Dialogue is just like talking with someone, but, uh, I guess not exactly. As I ponder on talking with others, my dialogue stinks. "Yeah, uh huh," are some of my retorts to say "I am listening," but that is not effective in making someone understood, or listened to. I'll try to work on that.
Reading assignment: "Sister Imelda," by Edna O'Brien (Irish author)
Here is what Sandy said in her handout last night:
Dialogue is our characters in their own words, the closest we get to them When dialogue flows like poetry, it sounds as if people are speaking in our ears, in their incomplete, jumbled break. If it's working, you can excerpt even a little piece of it and get the characters, the landscape, and the flavor of the moment.
Dialogue is never purely informational. At its best, it will help advance the plot, but it must do more than one thing at a time. It helps set the scene, develop the character, develop the conflict, stir our senses. The words spoken by characters color the air between them and tell us who they are rather than exactly what they're going to do or have done. Think of dialogue as the shorthand between people who know each other well, a vernacular that's surprising, intimate, new and often contrapuntal.
Dialogue can cover space and time in a story
Dialogue can give us a place and the people living there, particularly when they share an assumed body of knowledge.
You don't have to write both voices to create a dialogue:
Felice? It's me, Graciela.
No, I can't talk louder, I'm at work.
Look, I need kind of a favor. (Sandra Cisneros "Woman Hollering Creek")Exercises:
- Write dialogue without quotes. See what's necessary. Keep returning the carriage or hitting "Enter."
- Since paragraphs are emotional (Gertrude Stein), write two people who know each other well, talking. Each is keeping a secret.
- Two people talking in a closed space - a car, a room - for a defined length of time. Each has to reveal something in order to exit. Use few speech tags.
- Two people who haven't seen each other for quite a while meet (at the p.o., laundromat, or more intimate place). What do they do and say"

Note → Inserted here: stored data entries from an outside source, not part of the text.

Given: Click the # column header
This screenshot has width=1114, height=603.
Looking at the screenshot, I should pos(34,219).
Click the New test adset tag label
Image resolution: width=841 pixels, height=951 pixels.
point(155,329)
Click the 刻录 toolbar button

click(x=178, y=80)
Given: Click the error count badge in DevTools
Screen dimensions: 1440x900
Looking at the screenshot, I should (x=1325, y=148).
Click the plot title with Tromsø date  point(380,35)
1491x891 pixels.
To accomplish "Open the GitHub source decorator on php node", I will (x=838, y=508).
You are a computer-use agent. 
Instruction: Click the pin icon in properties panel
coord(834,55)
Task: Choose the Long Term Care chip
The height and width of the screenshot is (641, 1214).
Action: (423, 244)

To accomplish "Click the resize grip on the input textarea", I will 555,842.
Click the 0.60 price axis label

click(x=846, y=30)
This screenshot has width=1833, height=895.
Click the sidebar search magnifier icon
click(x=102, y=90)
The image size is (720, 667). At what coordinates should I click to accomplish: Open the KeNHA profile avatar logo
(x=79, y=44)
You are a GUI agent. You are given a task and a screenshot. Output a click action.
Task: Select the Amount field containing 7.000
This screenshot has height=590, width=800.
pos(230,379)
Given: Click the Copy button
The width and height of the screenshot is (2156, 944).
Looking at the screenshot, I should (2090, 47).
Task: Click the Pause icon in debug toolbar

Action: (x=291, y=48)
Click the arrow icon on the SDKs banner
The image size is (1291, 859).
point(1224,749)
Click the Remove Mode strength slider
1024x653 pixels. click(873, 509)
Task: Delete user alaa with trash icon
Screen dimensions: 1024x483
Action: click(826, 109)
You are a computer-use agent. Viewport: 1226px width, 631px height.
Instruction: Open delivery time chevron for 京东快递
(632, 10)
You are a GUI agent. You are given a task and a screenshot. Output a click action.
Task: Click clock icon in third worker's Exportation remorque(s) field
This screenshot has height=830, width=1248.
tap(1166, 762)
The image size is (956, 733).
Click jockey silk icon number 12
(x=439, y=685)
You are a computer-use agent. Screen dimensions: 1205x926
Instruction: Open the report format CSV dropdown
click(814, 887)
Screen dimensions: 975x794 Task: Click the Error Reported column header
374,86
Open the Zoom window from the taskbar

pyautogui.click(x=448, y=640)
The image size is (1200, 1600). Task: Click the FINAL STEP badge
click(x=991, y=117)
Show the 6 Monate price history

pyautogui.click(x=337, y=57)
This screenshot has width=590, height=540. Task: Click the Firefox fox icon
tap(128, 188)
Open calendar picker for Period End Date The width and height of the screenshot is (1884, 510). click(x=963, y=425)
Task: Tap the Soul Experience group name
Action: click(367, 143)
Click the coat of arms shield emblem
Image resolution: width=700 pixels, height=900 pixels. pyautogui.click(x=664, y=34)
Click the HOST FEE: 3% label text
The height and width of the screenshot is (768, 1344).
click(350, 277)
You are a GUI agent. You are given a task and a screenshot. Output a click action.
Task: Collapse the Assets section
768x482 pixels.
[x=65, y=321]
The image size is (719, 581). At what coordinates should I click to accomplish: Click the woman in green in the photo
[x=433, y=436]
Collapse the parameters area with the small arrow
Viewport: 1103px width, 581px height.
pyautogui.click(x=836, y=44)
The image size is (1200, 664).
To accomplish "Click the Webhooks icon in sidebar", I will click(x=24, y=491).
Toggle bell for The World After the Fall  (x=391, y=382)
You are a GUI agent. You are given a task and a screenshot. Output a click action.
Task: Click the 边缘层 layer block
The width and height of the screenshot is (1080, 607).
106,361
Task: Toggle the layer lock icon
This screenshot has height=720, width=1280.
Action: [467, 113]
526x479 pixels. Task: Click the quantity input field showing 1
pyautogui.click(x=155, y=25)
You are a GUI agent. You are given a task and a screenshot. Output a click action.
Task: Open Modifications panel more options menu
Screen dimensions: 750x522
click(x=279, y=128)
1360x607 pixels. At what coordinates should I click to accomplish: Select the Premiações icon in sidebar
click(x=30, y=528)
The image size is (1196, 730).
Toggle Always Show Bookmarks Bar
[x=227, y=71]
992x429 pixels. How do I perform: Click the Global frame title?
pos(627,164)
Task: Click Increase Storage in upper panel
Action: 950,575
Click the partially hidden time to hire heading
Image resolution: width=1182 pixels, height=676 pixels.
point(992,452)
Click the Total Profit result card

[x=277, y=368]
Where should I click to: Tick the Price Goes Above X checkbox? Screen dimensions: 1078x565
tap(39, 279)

- Write a dialogue between radically different voices. Aim for the marked differences (age, ethnicity, English as a second language) or simpler, subtle shifts in syntax.
Write a short tale, a fictionalized account of either something that happened to you or someone you know -- which steps out beyond the actual fact, into the fictional world -- or a memoir, if you prefer. I'd urge you to try fiction. You might start with a fictional idea that may have nothing to do with you, and may be told from the point of view of someone quite unlike you. It's free and enlightening. If you don't know where to start, try with a character getting up out of bed in the morning. What happens next? Who does s/he encounter? What comes to a head and must be answered by the story?
Use dialogue within the scenes, and the scenes themselves between at least two people, to advance the story. Try to proceed from a place where the ending is unclear; put down everything you know, and then see what happens. Use all five senses. Allow a mixture of emotions, a tumult, if you will. Enjoy yourselves.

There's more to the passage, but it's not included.